Tuesday, August 26, 2008

the scene

If I could paint this is what I would paint in a Persepolis-graphic novel mode (with some inspiration also from Kahlo): a woman stands in a chador, all you see are her heavily made-up dark eyes which are alluring and sex-kitten-like. if you look closely at the layers of paint that make up her chador, you can barely detect that she is wearing red sexy lingerie and has voluptuous figure. she is standing in a room, seen in a skewered, three-dimensional way. there are many walls between her and the outside world. the only link she has to the outside from this prison-like room is a phone cord, that curls around her like a growing vine and trails out the window and over to the other half of the painting.
in this second half, a white woman is curled up in a corner of a room. she has long elegant legs that are curled up gracefully around her, her hair is long and blonde and swirls around her naked breasts. you see a glimpse of her eyes peaking through the hair and arms wrapped around her upper body. they are clear and blue and are outlined by the remains of smeared mascara.

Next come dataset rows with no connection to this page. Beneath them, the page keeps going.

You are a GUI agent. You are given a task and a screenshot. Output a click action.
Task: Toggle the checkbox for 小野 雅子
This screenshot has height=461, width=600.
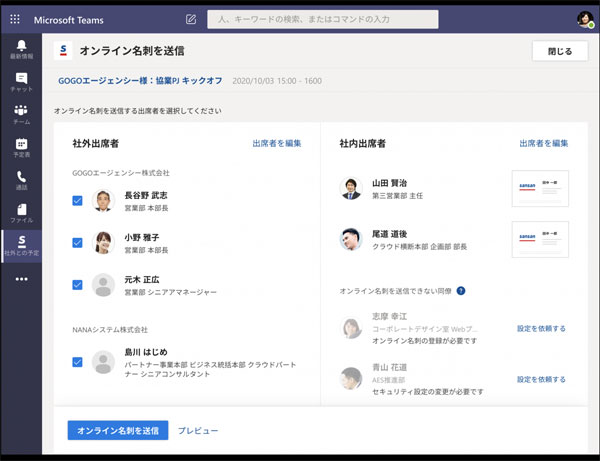(x=77, y=242)
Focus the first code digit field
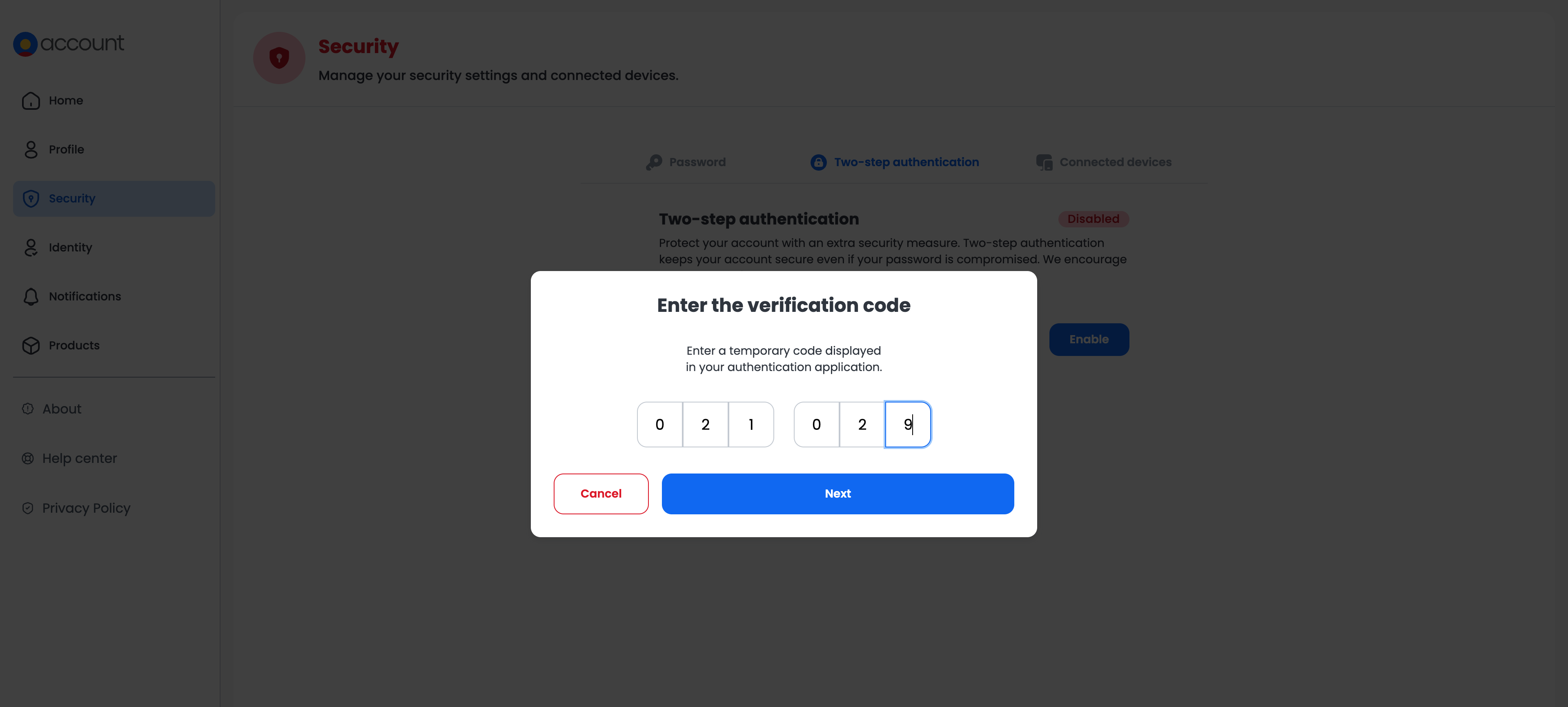1568x707 pixels. point(660,425)
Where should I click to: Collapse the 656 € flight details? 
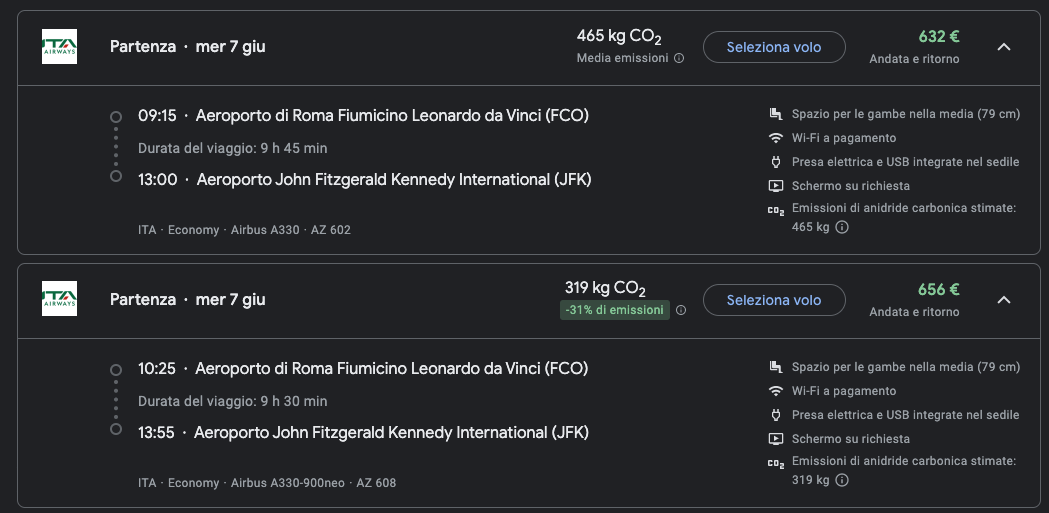click(x=1004, y=300)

there is an emaciated man lying sprawled as if on a cross on a bed in the room as well. he is asleep but also looks like he could be dead. he is so thin you can see his hip-bones and ribs. he has the eyes of a sad persian poet. a swath of cloth hides his sex. the cloth is decorated with the words: "lies create grief, hidden love creates chaos, secrets create distance, deception creates walls and pain" over and over in tiny print on the cloth. the phone cord has crawled into this room via the back pocket of a pair of discarded jeans that lie on the floor and leads to a cell phone that the man clutches. the phone is in the shape of a heart and is broken and smashed. the walls are plastered with calendars, starting with February 2007, and going until August 2008. there are numbers marked in red on each day in a violent hand.

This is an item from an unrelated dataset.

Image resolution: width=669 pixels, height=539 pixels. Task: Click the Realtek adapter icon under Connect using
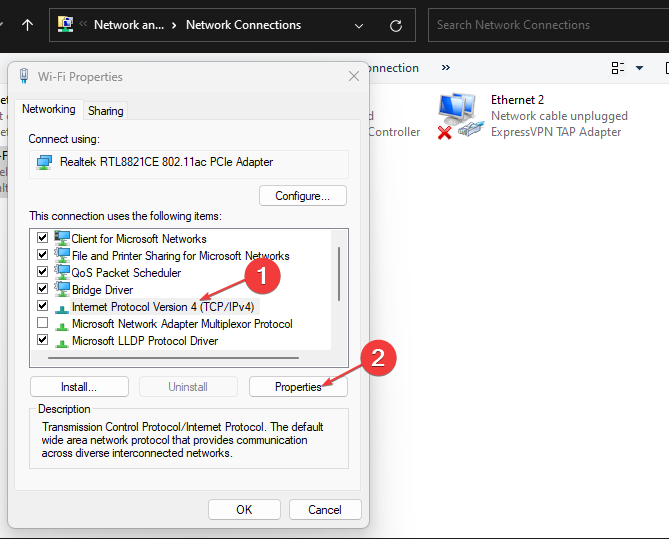44,162
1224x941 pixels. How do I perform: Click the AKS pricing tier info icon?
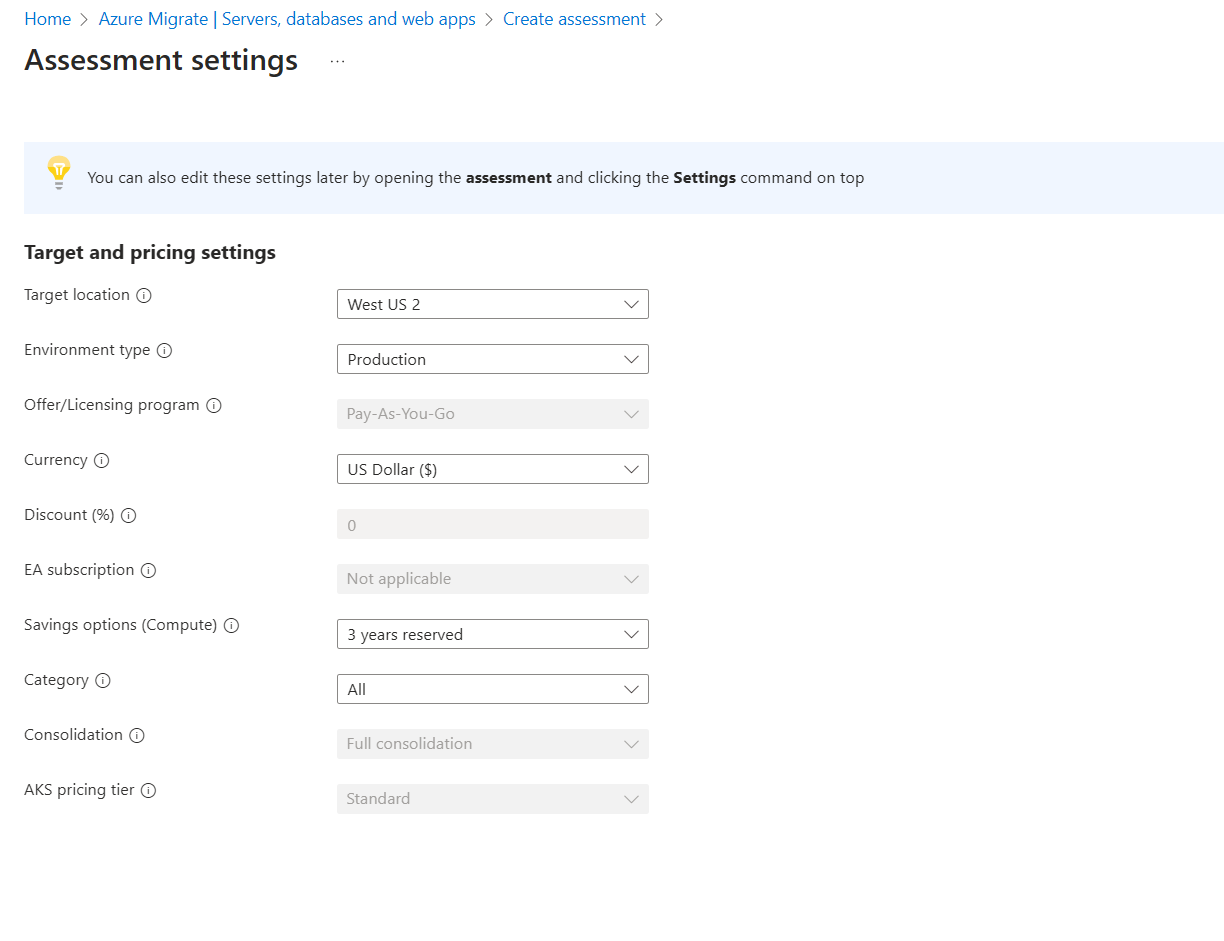(148, 790)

there is a sense because of the angle of the lay-out that the man on the bed is closer in space to the woman in the chador than to the woman in the same room as him.
in the frame of the room, so close you can barely make out what the fuzzy image is, a brown girl with curly hair sits absorbed in a book, her eyes are glued to the page, she is hunched over in self-protection. the book is entitled: "no father."